Introductory Note:
Born to an upper class family in Northern Ireland, Amy Carmichael began her ministry as an inner city missionary to working class women from Belfast’s mills. After attending the Keswick Convention, 27-year-old Amy became a full time missionary to Asia and never returned home. She moved to India, where she founded the Dohnavur Fellowship—a place for women and children rescued from sex trafficking to live as family with one another. Amy was the “amma,” Tamil for mother, to hundreds of children here, and she also founded a religious order called Sisters of the Common Life. From her deep family-like attachment to the Dohnavur Fellowship Amy Carmichael gained wisdom about protecting the bonds of love when conflicts stir up unloving thoughts, shared here as a challenge for all of us as we move deeper into authentic community.
Katelyn J. Dixon
Tenderness in Judgment
Love suffers long and is kind; love does not envy; love does not parade itself, is not puffed up; does not behave rudely, does not seek its own, is not provoked, thinks no evil; does not rejoice in iniquity, but rejoices in the truth; bears all things, believes all things, hopes all things, endures all things. 1 Corinthians 13:4 – 7
We are trusted to spread the spirit of love. Tenderness in judgment, the habit of thinking the best of one another, unwillingness to believe evil, grief if we are forced to do so, eagerness to believe good, joy over one recovered from any slip or fall, unselfish gladness in another’s joys, sorrow in another’s sorrow, readiness to do anything to help another entirely irrespective of self — all this and much more is included in that wonderful word love.
If love weakens among us, if it ever becomes possible to tolerate the least shadow of an unloving thought, our fellowship will begin to perish. Unlove is deadly. It is a cancer.

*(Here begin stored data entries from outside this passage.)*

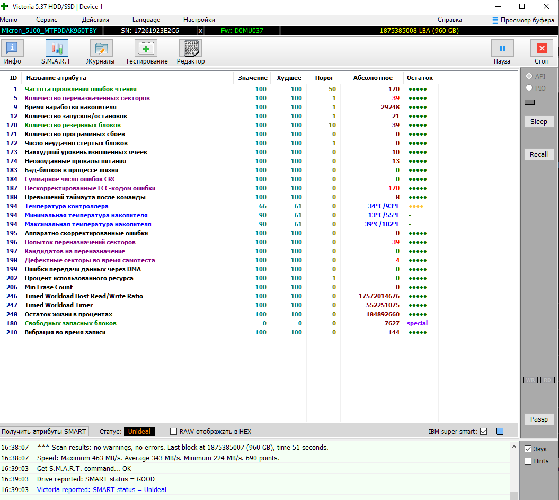
Task: Open Просмотр буфера buffer viewer
Action: (x=522, y=20)
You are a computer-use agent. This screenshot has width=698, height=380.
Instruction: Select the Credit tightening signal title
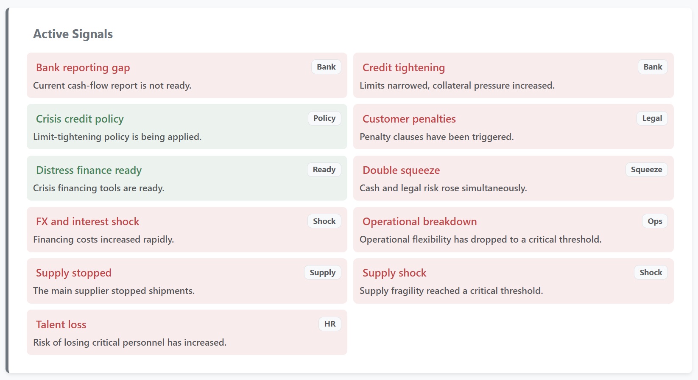tap(403, 68)
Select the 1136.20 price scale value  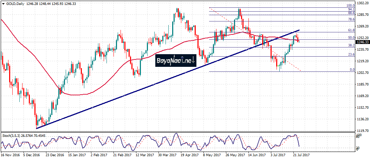362,119
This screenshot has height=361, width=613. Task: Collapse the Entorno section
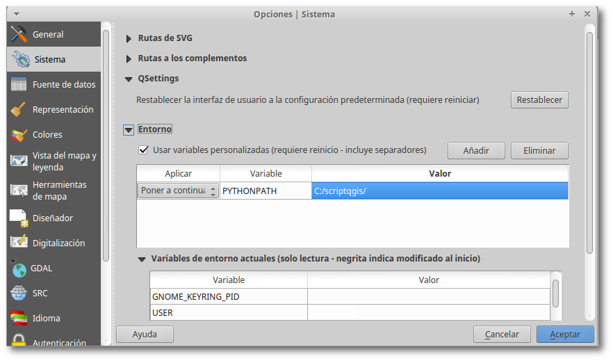point(129,129)
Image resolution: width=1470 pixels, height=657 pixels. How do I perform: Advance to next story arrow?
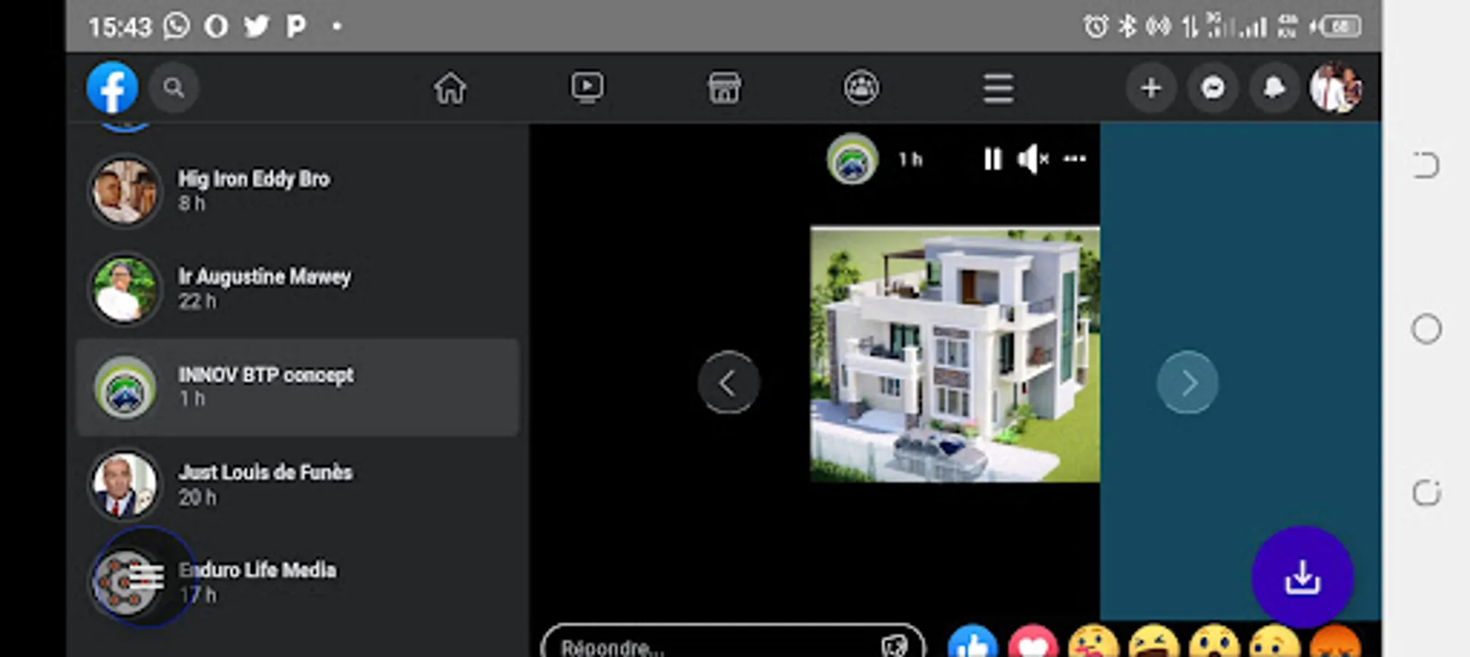(1187, 383)
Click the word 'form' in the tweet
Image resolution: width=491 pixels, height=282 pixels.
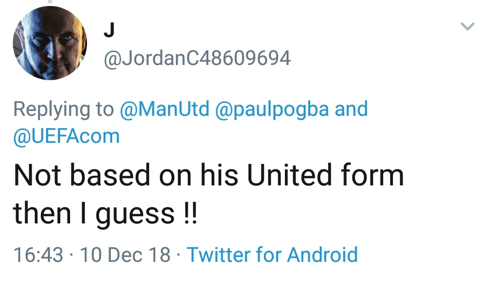tap(371, 175)
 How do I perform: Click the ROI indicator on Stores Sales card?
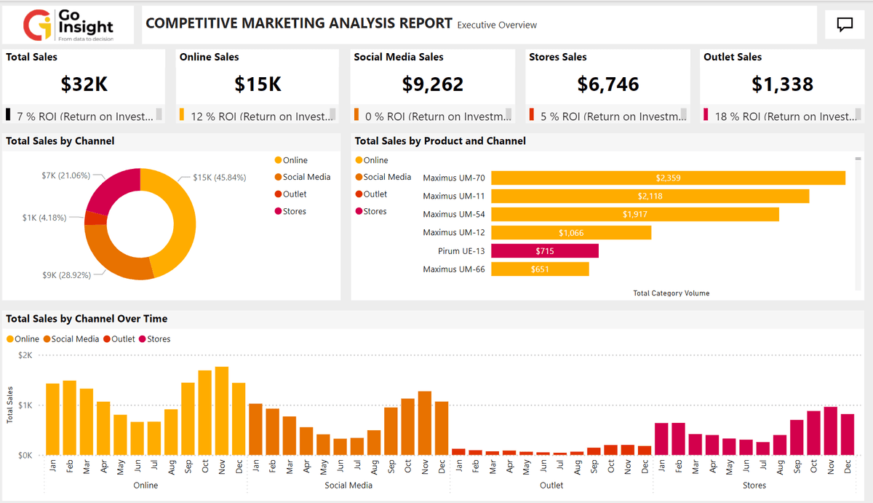(x=532, y=115)
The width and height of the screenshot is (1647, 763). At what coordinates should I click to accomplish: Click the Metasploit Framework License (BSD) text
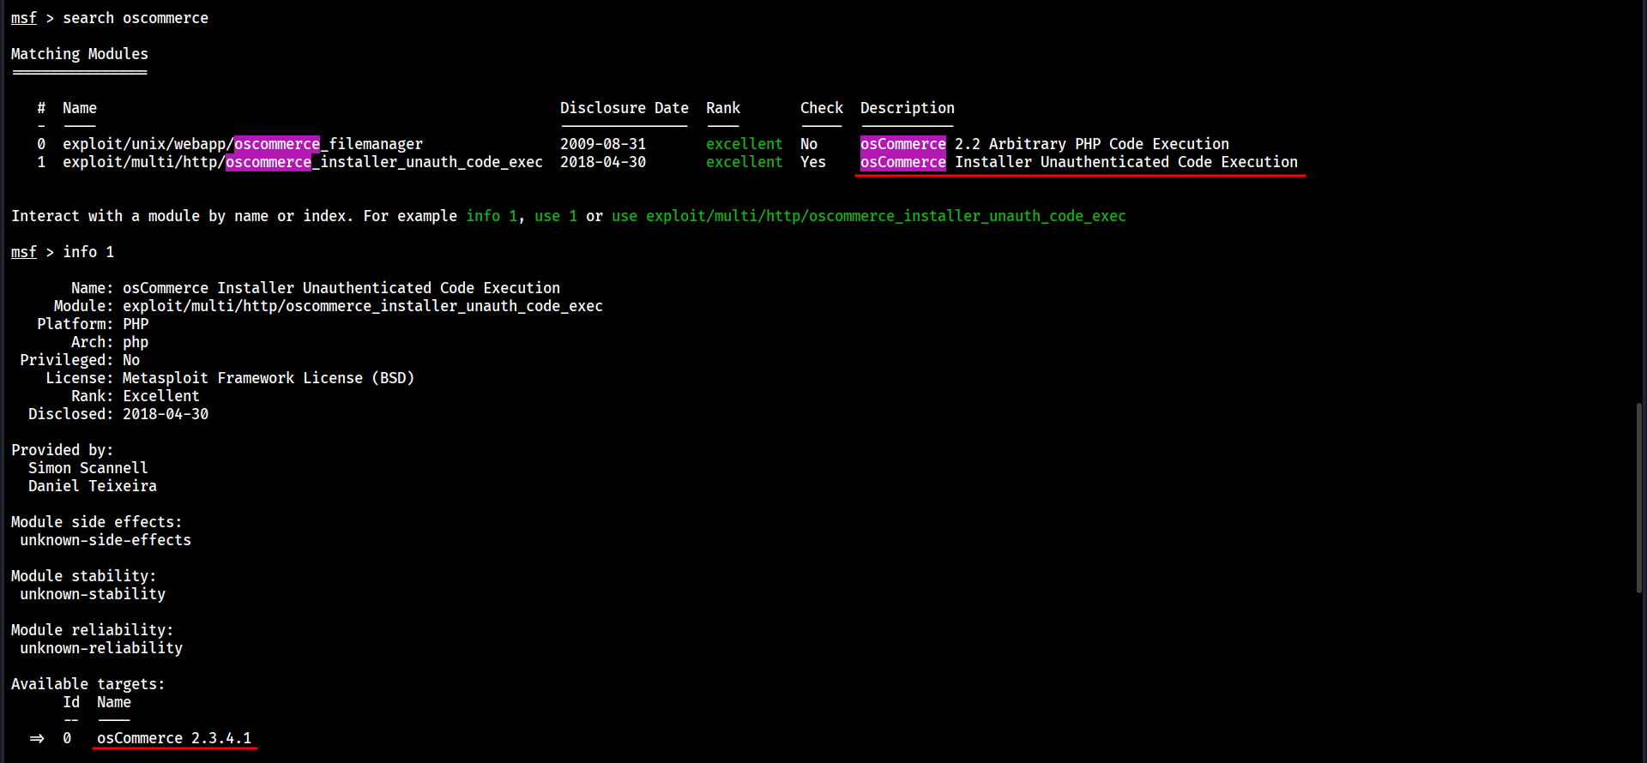[268, 378]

It may kill slowly but it always kills in the end. Let us fear it, fear to give room to it as we should fear to nurse a cobra. It is deadlier than any cobra. And just as one minute drop of the almost invisible cobra venom spreads swiftly all over the body of one into whom it has been injected, so one drop of the gall of unlove in my heart or yours, however unseen, has a terrible power of spreading all through our family, for we are one body — we are parts of one another. If one member suffers loss, all suffer loss. Not one of us lives to herself.
Trusting One Another
We owe it to the younger ones to teach them the truth that united prayer is impossible, unless there be loyal love. If unlove be discovered anywhere, stop everything and put it right, if possible at once. Often these misunderstandings are about the merest trifles. You let them grow and grow till your whole day is shadowed. This delights the devil, but it terribly injures your own soul, and it sorely grieves the Spirit of Love. Also, and this is serious, while you are yielding to such feelings you are unconsciously sowing seeds of unlove and distrust in other hearts — in the children’s hearts. These seeds will spring to life and grow up to your sorrow one day.
Why don’t you keep the Law of the Family and go straight to the one who has (you think) done something wrong? You can’t, do you say? You can. Love will find a way.… Some of you remember how in the old days if a Prayer Day meeting was lifeless and we could not get anywhere, I used to stop, and we scattered, and any who were not “in” love met somewhere, perhaps just for a minute under a tree — and then the Spirit led us into real prayer. We are too big a Family for that to be possible now, but it is as important now as ever that all should be clear, no one out of love with any other one, no one doubting anyone.
Loving Frankness
O my children, if only you would make up your minds never to doubt the love of another sister or brother in Christ, but always to think the best, to take the best for granted, and never admit an unkind thought in your heart, how happy, how heavenly life would be. I could not endure it if for one minute I doubted any one of you. It would be like the sting of a wasp in my soul. Why do you endure it? Why do some of you even encourage that wasp to sting? I beseech you to have done with this. Refuse it. Hate it. It may seem like a trifle, but it is of hell.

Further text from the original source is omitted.